EXERCISE DIRECTIONS.
Find every line below with the string "target" and pick it out.
───── TASK DATA
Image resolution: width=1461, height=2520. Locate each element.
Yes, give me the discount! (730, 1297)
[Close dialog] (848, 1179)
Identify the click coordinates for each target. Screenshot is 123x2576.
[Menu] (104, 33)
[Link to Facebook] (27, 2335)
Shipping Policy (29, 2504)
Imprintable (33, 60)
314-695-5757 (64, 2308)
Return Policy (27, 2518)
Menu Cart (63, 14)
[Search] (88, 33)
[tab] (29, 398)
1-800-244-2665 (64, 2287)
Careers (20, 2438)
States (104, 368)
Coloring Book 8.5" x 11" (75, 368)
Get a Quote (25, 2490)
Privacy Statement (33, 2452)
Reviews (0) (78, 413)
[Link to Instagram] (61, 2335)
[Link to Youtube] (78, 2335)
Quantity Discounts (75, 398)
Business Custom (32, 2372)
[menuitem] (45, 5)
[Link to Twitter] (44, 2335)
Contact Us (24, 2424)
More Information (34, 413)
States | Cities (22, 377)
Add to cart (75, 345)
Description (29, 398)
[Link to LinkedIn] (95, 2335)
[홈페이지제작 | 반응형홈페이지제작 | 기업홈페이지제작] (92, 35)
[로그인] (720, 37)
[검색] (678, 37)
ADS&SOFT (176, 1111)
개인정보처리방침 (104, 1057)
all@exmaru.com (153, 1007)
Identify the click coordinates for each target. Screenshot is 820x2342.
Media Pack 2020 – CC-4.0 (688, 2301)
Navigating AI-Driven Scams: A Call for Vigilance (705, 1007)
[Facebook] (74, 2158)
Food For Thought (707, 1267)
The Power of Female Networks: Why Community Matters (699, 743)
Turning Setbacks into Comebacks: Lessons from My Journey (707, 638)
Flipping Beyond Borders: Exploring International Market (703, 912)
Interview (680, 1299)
──────────
RESULT.
Identify the click coordinates for each target. Screenshot is 123x2576.
Identify the click coordinates for each target. Screenshot is 820x2342.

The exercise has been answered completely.